EXERCISE BRIEF: State how many lines in the records below include the word "type". Give nothing but that number.
________
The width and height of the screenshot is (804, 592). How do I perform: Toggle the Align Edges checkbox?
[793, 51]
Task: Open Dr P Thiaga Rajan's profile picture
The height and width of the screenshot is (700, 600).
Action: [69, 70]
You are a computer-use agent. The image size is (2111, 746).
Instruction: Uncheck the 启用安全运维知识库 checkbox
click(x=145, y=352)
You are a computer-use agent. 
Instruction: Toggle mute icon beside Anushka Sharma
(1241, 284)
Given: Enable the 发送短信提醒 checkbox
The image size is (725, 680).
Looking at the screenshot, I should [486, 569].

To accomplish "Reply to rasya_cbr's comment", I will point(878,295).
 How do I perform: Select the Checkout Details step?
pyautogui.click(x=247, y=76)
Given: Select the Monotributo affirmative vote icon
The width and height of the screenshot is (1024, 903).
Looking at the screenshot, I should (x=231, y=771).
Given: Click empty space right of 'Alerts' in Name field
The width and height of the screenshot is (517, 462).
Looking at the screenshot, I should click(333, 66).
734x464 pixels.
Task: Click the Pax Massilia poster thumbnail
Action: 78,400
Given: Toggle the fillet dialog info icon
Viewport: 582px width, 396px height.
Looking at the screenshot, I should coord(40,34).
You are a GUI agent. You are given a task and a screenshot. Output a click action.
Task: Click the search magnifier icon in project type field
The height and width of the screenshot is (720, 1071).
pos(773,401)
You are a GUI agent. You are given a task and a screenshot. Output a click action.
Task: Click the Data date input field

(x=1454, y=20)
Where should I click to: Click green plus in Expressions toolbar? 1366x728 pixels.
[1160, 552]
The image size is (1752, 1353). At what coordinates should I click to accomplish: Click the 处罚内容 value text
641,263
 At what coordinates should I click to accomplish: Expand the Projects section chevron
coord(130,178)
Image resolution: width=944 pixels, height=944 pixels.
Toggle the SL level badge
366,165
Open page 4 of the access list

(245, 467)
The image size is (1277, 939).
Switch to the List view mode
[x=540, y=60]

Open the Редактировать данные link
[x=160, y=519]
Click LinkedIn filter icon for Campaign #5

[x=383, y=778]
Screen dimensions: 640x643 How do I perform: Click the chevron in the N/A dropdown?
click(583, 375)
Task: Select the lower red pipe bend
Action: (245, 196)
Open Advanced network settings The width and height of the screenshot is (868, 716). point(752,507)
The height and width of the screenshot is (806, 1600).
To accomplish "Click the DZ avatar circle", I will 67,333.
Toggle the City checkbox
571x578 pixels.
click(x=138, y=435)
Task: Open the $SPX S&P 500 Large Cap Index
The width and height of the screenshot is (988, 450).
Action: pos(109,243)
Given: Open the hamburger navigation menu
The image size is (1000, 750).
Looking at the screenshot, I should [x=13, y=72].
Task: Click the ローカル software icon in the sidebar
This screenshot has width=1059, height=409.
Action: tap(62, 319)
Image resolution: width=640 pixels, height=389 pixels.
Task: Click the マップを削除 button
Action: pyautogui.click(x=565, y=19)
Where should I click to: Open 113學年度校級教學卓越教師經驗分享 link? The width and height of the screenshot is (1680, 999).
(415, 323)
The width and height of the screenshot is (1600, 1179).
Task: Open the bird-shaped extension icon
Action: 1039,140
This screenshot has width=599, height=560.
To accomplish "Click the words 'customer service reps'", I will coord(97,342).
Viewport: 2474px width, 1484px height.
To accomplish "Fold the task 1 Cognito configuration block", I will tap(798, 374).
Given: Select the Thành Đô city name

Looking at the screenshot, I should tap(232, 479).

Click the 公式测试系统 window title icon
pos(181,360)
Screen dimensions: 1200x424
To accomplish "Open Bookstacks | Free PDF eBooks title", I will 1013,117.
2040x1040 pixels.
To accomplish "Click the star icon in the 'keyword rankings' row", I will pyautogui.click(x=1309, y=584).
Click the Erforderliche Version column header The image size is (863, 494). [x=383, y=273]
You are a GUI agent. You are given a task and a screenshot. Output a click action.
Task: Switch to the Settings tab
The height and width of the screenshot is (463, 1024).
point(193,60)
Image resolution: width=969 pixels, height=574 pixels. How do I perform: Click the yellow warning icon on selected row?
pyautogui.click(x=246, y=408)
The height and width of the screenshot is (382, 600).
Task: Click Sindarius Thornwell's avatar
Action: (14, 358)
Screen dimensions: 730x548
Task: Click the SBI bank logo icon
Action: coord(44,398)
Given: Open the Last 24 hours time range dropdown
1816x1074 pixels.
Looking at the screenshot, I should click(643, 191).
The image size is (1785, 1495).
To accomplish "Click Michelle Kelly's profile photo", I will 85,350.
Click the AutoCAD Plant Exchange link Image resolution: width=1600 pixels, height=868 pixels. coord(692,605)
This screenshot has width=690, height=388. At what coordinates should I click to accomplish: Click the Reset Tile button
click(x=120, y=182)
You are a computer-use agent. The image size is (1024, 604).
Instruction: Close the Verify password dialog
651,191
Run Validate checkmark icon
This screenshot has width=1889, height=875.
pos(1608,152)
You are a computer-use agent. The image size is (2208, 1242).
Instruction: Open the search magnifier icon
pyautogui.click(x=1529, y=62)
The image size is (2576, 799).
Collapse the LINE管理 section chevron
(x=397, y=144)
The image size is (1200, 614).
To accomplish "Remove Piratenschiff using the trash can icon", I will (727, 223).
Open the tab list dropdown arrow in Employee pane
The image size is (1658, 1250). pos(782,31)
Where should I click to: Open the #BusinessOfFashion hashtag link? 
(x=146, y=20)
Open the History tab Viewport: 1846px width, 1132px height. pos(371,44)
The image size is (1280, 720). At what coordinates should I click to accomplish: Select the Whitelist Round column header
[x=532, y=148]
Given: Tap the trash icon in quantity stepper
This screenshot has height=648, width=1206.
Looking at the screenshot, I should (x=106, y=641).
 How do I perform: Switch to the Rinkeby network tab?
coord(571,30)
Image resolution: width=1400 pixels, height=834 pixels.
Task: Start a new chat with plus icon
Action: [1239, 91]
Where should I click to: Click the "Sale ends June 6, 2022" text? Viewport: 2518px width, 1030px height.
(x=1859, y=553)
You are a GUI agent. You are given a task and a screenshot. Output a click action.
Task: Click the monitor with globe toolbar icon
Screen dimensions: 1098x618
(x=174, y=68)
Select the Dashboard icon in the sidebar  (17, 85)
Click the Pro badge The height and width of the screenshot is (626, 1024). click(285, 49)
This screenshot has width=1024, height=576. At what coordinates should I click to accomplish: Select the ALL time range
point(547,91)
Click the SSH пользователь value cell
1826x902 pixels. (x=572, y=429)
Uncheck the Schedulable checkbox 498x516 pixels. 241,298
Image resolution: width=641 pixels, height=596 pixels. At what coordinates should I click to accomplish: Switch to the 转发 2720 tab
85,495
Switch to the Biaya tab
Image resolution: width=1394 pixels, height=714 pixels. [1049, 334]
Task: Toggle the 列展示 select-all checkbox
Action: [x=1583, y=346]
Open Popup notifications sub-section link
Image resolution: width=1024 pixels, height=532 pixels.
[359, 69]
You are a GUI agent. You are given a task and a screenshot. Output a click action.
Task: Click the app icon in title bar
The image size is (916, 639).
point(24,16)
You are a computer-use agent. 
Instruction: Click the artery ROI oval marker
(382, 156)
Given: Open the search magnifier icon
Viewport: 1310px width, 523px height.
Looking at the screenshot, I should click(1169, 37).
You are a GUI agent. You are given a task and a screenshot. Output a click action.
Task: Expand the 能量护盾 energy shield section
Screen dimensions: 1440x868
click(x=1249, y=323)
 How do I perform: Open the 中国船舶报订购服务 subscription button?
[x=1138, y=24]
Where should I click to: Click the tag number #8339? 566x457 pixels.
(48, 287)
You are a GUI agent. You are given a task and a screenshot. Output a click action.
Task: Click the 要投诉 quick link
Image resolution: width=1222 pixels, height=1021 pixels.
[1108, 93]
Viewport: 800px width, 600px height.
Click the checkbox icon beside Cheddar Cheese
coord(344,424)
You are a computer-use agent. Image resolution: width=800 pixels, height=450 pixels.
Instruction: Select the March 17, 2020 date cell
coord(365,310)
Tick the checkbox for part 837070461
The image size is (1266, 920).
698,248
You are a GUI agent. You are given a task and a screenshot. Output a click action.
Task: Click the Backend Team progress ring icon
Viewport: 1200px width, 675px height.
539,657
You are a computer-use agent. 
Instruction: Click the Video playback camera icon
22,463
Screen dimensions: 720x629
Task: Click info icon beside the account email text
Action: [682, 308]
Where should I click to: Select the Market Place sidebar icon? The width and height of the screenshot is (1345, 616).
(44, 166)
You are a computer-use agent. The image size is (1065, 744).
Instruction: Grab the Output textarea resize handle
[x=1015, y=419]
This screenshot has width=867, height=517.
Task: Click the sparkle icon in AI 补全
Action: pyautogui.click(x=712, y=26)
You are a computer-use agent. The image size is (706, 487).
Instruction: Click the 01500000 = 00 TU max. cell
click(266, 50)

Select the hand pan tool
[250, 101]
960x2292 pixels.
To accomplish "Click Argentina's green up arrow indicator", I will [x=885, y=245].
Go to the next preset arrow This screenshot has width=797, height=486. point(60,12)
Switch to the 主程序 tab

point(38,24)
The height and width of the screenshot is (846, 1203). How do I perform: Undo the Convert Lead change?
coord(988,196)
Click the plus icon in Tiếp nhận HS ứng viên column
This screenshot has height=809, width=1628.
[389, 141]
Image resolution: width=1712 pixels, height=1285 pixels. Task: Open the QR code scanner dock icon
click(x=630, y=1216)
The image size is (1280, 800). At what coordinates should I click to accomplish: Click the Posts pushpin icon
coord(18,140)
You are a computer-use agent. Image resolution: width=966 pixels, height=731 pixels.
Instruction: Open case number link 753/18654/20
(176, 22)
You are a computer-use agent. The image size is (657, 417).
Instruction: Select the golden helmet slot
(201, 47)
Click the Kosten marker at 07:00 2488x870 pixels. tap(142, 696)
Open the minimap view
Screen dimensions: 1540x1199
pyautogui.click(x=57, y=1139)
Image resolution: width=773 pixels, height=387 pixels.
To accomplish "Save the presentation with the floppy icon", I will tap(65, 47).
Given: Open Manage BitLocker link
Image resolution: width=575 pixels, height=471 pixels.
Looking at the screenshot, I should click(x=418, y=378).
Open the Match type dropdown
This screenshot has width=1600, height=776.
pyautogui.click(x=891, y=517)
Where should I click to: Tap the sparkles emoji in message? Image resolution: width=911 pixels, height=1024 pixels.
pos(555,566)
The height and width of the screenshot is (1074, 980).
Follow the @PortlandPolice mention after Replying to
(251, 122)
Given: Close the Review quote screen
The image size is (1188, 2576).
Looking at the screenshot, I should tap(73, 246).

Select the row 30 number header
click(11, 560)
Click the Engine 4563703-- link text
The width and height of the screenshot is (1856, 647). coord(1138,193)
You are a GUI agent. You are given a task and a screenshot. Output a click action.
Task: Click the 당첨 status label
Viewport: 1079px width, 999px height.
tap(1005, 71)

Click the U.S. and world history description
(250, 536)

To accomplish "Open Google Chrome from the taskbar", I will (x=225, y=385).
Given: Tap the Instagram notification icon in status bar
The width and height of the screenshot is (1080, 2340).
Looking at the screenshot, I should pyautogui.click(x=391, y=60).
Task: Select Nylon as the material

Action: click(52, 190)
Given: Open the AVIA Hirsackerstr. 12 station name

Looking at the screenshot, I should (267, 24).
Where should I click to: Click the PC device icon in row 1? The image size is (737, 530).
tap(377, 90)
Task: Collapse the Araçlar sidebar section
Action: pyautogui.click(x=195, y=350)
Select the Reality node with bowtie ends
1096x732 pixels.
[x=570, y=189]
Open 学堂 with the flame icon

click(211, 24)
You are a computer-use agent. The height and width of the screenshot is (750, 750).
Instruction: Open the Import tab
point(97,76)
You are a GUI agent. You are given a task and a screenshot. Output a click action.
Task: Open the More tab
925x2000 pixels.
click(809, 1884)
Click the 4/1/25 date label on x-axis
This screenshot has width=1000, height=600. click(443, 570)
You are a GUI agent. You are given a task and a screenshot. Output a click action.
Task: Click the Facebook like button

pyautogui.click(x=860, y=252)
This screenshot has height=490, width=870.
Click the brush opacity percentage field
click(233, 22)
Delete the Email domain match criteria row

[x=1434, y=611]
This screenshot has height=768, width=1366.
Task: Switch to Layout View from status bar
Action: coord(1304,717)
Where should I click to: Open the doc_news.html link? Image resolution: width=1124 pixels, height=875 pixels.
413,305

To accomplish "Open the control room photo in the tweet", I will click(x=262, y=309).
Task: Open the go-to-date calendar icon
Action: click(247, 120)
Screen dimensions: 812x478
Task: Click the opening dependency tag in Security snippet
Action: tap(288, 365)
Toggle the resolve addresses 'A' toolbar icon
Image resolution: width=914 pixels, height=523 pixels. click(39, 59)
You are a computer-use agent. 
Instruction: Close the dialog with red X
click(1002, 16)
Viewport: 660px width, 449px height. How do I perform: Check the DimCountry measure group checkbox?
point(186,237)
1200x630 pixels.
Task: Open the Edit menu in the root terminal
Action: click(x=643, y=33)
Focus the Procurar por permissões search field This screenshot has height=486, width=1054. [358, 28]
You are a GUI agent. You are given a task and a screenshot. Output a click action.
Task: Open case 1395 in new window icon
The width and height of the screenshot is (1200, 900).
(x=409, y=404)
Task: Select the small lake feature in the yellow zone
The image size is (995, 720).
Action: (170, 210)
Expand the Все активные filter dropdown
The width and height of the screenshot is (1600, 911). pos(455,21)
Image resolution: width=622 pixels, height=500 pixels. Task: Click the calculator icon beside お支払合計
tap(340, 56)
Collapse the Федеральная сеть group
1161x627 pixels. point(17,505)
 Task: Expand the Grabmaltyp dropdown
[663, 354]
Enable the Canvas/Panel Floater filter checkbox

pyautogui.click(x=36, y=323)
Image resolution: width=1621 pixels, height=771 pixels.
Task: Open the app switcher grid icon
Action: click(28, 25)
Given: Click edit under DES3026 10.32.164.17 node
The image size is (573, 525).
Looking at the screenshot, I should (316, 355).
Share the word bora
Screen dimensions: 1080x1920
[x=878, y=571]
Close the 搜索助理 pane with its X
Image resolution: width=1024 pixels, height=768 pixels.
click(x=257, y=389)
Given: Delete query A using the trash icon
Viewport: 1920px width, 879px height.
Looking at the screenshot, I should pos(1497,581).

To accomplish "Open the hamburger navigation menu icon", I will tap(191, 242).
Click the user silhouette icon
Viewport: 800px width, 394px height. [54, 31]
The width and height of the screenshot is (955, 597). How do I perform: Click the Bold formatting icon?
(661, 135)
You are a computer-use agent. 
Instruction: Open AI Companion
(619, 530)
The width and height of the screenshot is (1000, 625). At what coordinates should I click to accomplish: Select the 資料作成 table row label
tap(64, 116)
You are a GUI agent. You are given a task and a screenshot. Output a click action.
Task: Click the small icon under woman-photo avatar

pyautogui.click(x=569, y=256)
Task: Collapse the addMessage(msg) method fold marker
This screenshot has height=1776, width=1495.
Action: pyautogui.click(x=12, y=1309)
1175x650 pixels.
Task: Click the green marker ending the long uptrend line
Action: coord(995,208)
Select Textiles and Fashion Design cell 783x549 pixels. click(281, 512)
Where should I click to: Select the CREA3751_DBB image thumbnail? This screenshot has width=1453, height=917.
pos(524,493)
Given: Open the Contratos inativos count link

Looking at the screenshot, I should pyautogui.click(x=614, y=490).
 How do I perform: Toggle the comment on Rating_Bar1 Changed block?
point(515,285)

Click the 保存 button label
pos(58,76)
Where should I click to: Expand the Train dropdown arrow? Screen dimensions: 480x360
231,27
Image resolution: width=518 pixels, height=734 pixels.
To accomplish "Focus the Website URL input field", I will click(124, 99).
________
TASK ANSWER: 2